Rappelons que les grandes lignes de cette réforme sont prévues par le rapport Mathiot-Azéma, publié en octobre 2019. L’aspect le plus saillant est la disparition pure et simple prévue pour l’ensemble des Réseaux éducation prioritaire (REP), seuls les Réseaux éducation prioritaire renforcés (REP+) étant maintenus. Pour le reste, les perspectives sont en cohérence avec la politique libérale menée par le ministère : absence de moyens supplémentaires, contractualisation des moyens et territorialisation (dans la lignée de la mise en place des “cités éducatives”), attaques sur les garanties statutaires (en adossant notamment une tranche de la prime REP+ à des formations pendant les congés). La seule mesure de bon sens, l’attribution de la prime REP+ aux personnels AED et AESH, est trop limitée et reste sujette à caution, étant explicitement soumise à des arbitrages budgétaires ultérieurs.

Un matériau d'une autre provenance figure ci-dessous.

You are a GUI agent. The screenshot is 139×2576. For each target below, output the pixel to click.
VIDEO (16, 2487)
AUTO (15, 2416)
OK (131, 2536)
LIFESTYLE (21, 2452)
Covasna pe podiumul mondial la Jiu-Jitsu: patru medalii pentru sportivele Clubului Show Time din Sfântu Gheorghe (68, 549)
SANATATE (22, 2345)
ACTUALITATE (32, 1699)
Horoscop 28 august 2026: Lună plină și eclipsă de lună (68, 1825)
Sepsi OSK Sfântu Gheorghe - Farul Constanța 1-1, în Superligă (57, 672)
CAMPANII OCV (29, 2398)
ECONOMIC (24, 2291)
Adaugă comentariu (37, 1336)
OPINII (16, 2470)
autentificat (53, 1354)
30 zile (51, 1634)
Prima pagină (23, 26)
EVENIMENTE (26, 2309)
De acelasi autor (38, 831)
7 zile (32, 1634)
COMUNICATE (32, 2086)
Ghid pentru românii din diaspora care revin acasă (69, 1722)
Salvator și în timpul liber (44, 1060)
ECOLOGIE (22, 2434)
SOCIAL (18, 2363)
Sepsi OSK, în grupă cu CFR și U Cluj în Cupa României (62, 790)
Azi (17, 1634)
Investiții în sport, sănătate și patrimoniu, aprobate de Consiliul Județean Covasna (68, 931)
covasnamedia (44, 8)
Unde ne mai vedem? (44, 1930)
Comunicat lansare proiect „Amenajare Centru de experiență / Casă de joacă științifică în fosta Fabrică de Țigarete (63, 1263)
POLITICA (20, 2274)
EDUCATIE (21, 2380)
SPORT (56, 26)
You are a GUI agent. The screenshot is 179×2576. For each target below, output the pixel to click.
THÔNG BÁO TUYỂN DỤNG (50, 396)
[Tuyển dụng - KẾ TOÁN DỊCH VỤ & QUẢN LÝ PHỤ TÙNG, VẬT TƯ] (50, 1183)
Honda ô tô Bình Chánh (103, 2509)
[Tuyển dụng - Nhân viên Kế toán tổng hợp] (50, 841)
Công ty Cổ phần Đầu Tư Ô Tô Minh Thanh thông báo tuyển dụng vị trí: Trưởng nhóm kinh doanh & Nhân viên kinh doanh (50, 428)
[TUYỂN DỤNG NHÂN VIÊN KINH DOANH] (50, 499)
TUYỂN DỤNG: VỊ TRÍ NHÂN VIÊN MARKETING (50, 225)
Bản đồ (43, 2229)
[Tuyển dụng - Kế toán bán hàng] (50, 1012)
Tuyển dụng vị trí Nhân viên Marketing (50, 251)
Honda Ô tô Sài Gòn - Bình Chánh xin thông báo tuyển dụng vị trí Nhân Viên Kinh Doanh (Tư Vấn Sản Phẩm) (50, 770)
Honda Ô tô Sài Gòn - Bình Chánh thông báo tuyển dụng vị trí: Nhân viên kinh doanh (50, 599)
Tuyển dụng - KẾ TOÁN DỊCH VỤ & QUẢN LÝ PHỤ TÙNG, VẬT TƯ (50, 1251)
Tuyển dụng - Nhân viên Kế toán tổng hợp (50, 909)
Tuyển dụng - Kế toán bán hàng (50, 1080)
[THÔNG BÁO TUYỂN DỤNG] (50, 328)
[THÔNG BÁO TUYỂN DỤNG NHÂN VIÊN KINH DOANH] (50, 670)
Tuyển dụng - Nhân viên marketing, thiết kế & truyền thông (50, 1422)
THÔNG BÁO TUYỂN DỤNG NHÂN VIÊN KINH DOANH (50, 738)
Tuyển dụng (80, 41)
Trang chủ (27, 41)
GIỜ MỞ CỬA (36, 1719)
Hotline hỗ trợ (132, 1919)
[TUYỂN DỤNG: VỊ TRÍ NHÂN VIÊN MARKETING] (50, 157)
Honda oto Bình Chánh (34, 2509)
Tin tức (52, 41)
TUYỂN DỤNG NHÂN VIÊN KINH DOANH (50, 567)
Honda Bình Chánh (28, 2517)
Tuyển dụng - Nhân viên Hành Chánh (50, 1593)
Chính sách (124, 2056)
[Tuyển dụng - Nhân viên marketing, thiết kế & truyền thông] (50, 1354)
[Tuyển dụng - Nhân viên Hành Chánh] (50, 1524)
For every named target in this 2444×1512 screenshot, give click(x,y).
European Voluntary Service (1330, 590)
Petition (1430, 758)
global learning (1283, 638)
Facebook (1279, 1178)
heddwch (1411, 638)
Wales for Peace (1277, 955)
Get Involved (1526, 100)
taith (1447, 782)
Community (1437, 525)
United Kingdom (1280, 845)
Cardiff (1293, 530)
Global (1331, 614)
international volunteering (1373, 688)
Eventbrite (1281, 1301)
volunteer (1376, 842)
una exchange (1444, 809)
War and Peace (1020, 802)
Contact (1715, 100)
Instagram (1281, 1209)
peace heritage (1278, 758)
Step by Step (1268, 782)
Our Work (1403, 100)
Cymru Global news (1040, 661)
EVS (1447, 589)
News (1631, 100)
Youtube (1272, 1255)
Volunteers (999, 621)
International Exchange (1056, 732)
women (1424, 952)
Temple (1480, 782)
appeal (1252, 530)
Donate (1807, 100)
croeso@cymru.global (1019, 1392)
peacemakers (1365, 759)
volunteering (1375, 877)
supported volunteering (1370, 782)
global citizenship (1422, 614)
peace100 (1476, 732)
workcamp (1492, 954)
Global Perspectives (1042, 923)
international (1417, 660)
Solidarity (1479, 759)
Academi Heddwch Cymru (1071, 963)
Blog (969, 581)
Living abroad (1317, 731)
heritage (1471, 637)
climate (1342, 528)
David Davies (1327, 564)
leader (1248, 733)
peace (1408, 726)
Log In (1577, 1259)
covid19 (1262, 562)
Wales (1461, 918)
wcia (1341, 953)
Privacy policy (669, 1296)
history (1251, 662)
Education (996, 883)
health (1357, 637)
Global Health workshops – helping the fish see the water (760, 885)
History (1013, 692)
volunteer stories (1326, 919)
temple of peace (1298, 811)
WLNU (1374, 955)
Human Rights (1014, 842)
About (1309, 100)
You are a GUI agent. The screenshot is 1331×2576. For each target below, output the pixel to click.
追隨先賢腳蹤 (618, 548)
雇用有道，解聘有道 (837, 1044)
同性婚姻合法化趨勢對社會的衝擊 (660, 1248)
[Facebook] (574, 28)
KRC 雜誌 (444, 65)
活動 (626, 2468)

SUD éducation dénonce la casse des REP prévue dans la réforme annoncée de l’éducation prioritaire. Ce nouveau signe d’une accélération à prévoir du calendrier de la réforme doit alerter les personnels : SUD éducation les appelle à multiplier les prises de position et à mettre en débat dès à présent les perspectives de mobilisation contre ce projet délétère.